The following 15 state legislatures are meeting actively this week: CALIFORNIA, DELAWARE, ILLINOIS, MAINE, MASSACHUSETTS, NEW HAMPSHIRE, NEW JERSEY, NEW YORK, NORTH CAROLINA, OHIO, OREGON, PENNSYLVANIA, RHODE ISLAND, WASHINGTON and WISCONSIN.
Also meeting: DISTRICT OF COLUMBIA, GUAM, PUERTO RICO and UNITED STATES VIRGIN ISLANDS.
The Western Governors' Association will hold its Annual Meeting June 24-26 in Lake Tahoe, Nevada.
Women in Government will hold its Midwestern Regional Conference June 25-27 in Kansas City, Kansas.
The Senate Committee on Judiciary met June 23 to discuss A.B. 465, which prohibits an employer from requiring an employee, as a condition of employment, to agree to the waiver of any legal right, penalty, forum or procedure for any employment law violations.

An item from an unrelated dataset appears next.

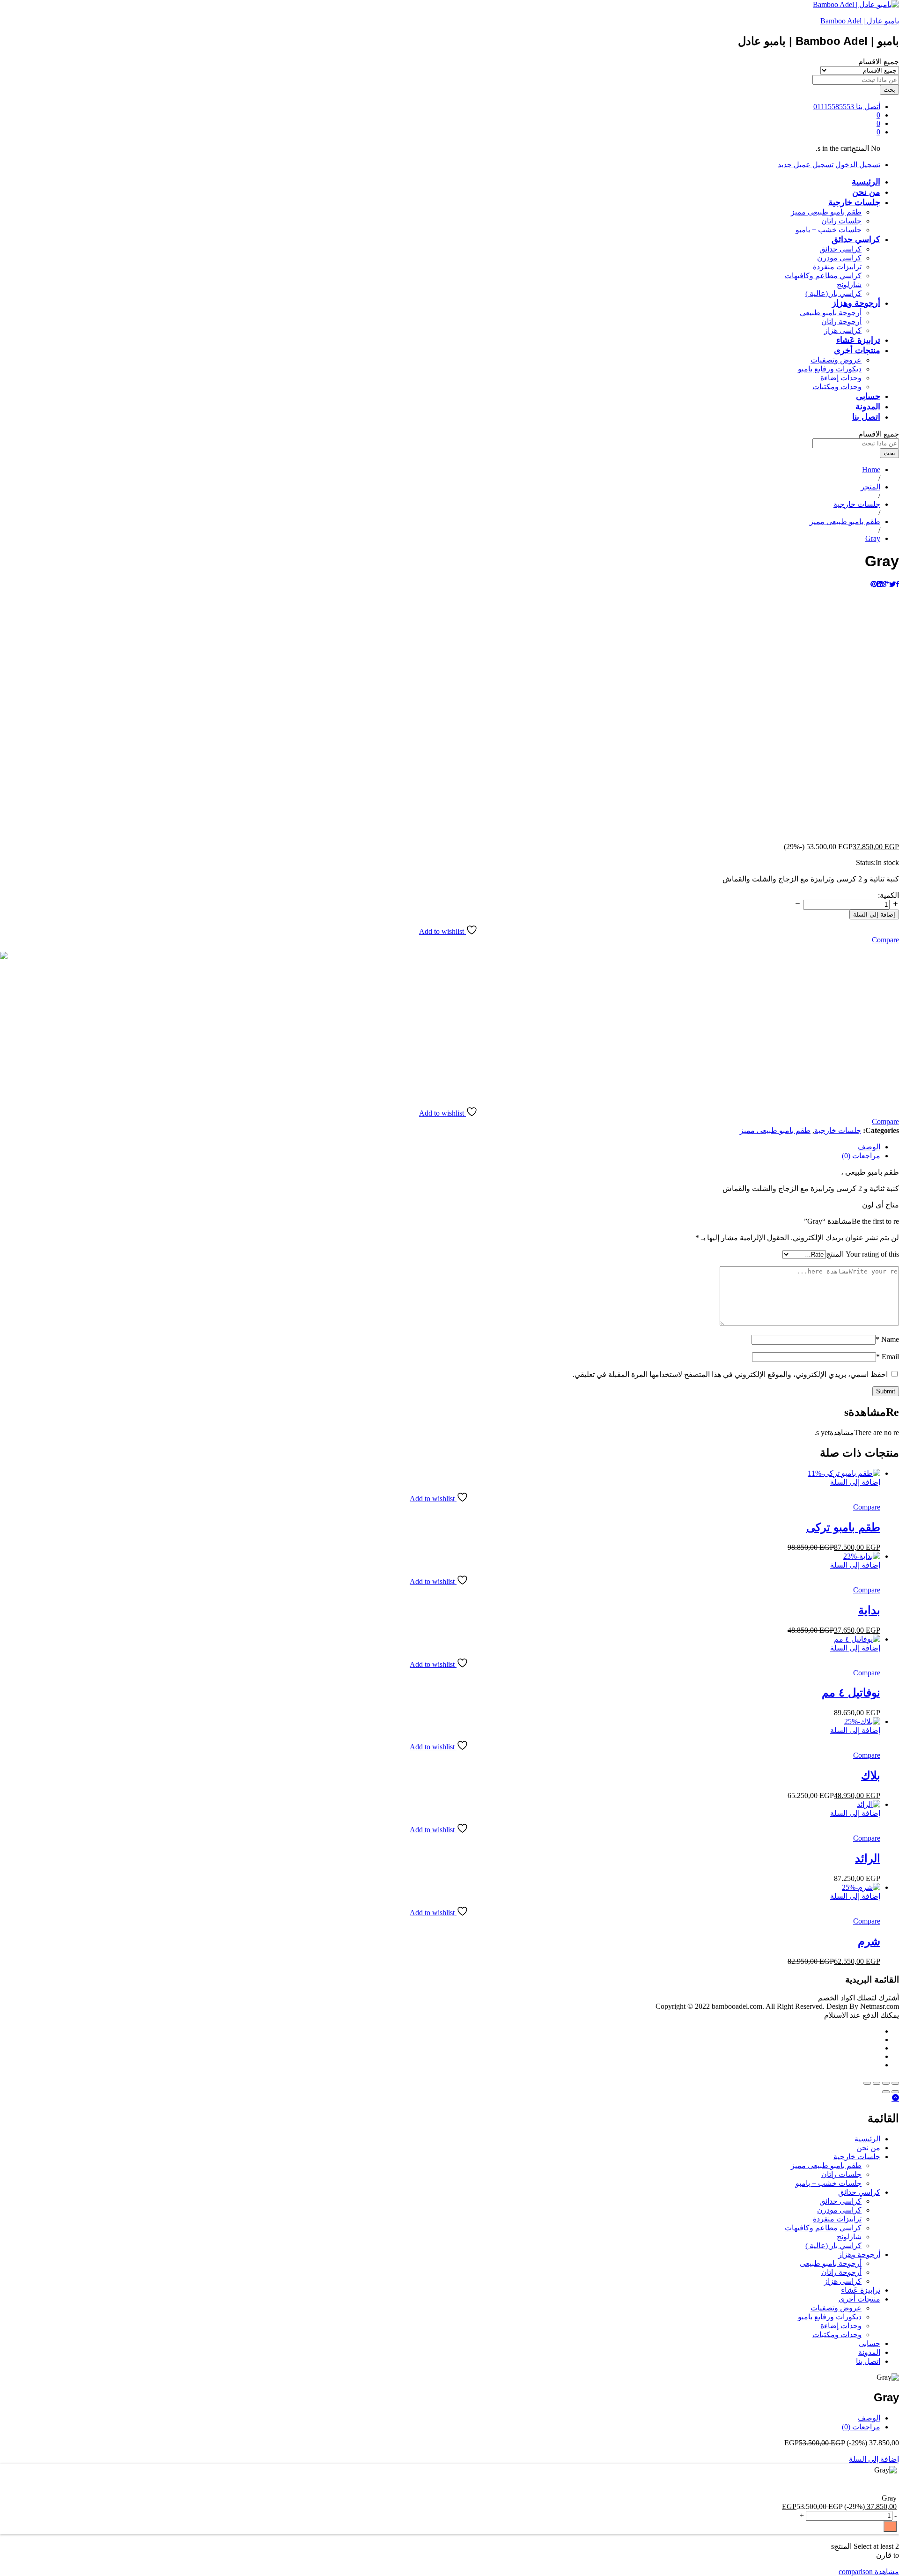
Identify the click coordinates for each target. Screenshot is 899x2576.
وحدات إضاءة (841, 378)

The Department of Environmental Protection will hold a public meeting June 26 to discuss a study on the expansion of the use of reclaimed water, storm water and excess surface water.
The City of Kansas City held a general election June 23 for Mayor and ten of the twelve City Council seats.
The deadline for the Legislature to act on all conference committee reports was June 24.
The Department of Liquor Control held a public hearing June 24 to discuss amendments to its rules concerning the sale of alcoholic liquor.